Sombre avenir pour « La belle Viennoise » ?


C’est au cœur de l’ensemble urbain historique de Malo-les-Bains que se situe une villa pas comme les autres. En effet, son architecture est inspirée des villas viennoises du début du XXe siècle, ce qui fait d’elle un patrimoine remarquable par son originalité et sa singularité.


D’ailleurs, elle fait partie du patrimoine clairement affiché comme « remarquable » par la Communauté Urbaine de Dunkerque l’a référencé comme faisant partie des 180 villas présentant un intérêt incontestable pour la ville et qu’il faut préserver. Sur la fiche qui lui est dédiée on peut lire : « Patrimoine exceptionnel, nombreux détails de grande qualité à préserver (portes, ferronneries, bas-reliefs, pilastres en pierre sculptée). Grand jardin clos. »

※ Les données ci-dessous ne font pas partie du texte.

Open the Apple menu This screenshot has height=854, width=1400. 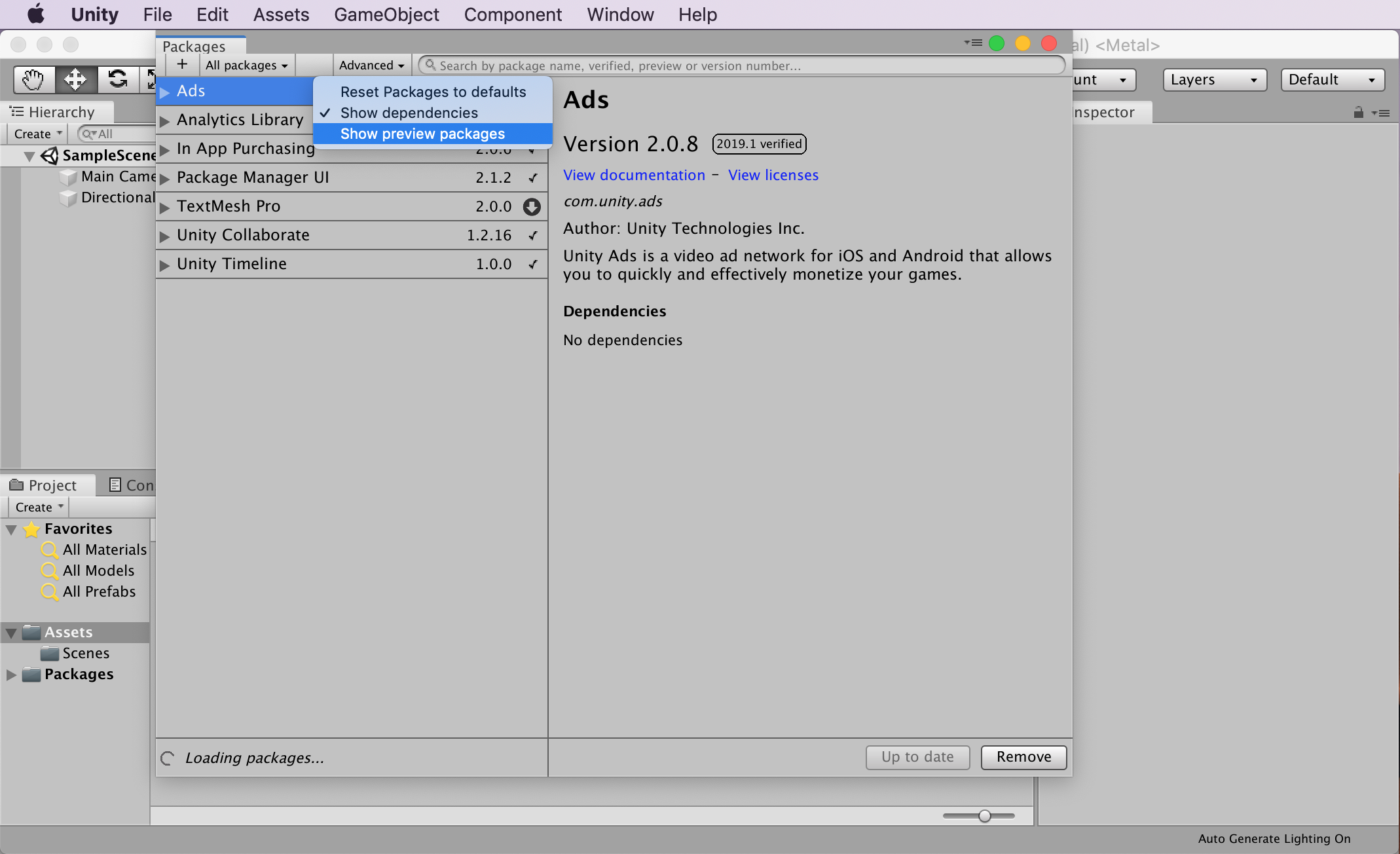point(35,14)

Sauf que cette villa a fait partie d’un lot acheté par un promoteur pour construire des logements sur le terrain attenant, mais il s’était engagé à la préserver.

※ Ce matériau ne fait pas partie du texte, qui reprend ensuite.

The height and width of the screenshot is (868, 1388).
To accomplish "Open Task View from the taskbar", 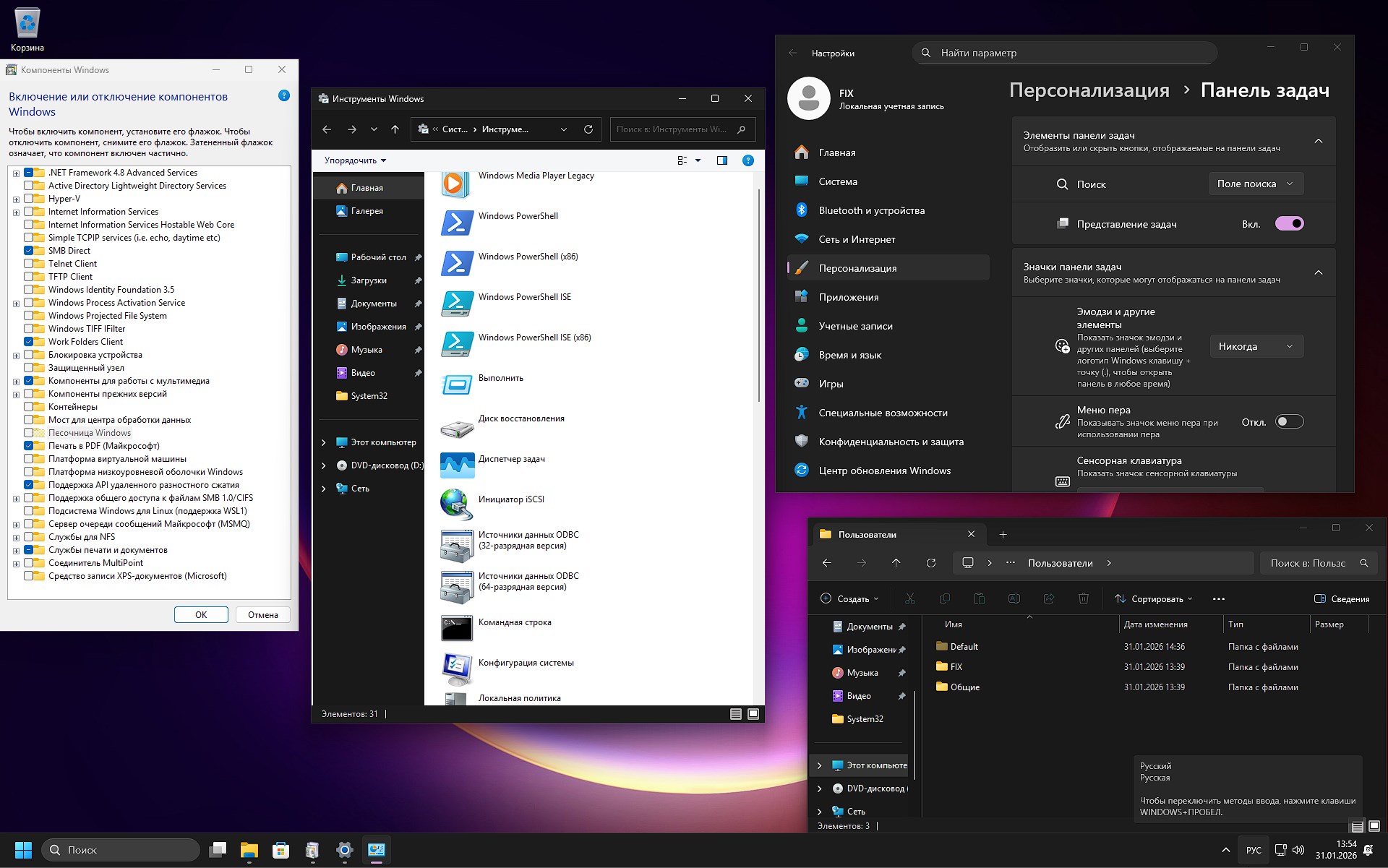I will [x=218, y=850].
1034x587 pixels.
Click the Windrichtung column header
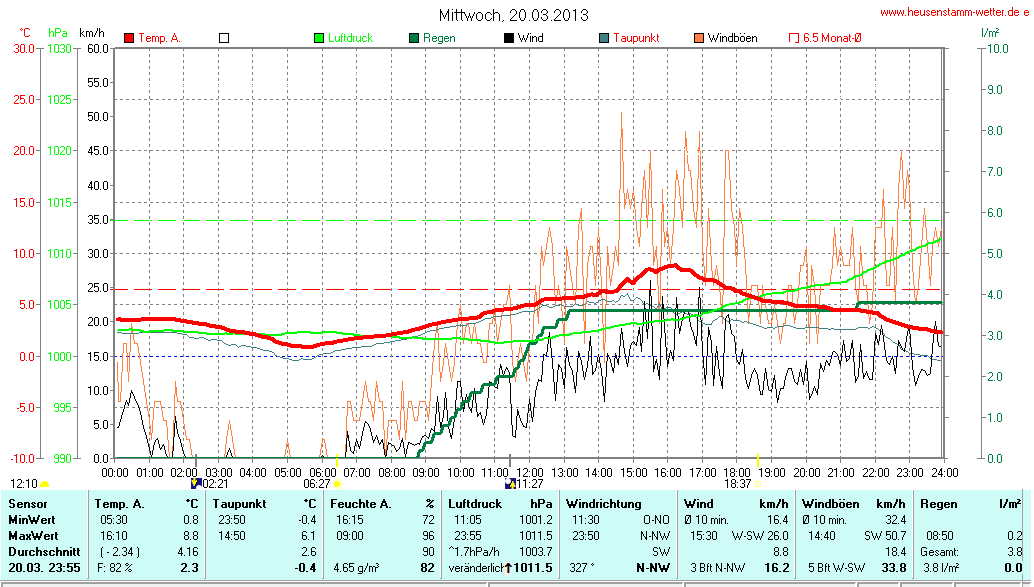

Or, après quelques timides débuts de travaux, plus rien ne se passe et, désormais, l’état d’abandon de la villa ne fait plus aucun doute. Ce qui ne fait plus aucun doute également, ce sont également les dégradations dont elle a déjà été victime.



Dans l’article source du Journal La Voix du Nord, le promoteur immobilier Beci, qui en est le propriétaire, informe que le projet de construction de logements est abandonné, mais il ne donne pas plus de détails sur les raisons de cette décision. Aucun détail non plus sur le sort qu’il réserve à ce patrimoine remarquable.

Nous espérons que le mur qui a été détruit en prévision des travaux sera reconstruit, afin de permettre peut-être, de proposer à nouveau à la vente cette magnifique demeure et qu’elle aura la chance de trouver un acquéreur respectueux du patrimoine et de la mémoire des lieux. Un acquéreur qui saura lui rendre sa superbe et lui offrir un avenir digne d’elle.


En attendant, souhaitons que la Communauté Urbaine garde un œil sur cette villa. Peut-être que la Direction Générale des Affaires Culturelles pourrait également intervenir en instruisant une mesure de protection, ce qui obligerait alors le propriétaire à faire l’entretien nécessaire pour assurer au moins la mise en sécurité de la « belle Viennoise ».

Encore une fois, nous voyons ici la limite des « appellations » et des labels qui sont d’une inutilité confondante dès qu’un litige apparaît.

Lire notre article sur ce sujet ICI.

À suivre…

Lire l’article de La Voix du Nord ICI.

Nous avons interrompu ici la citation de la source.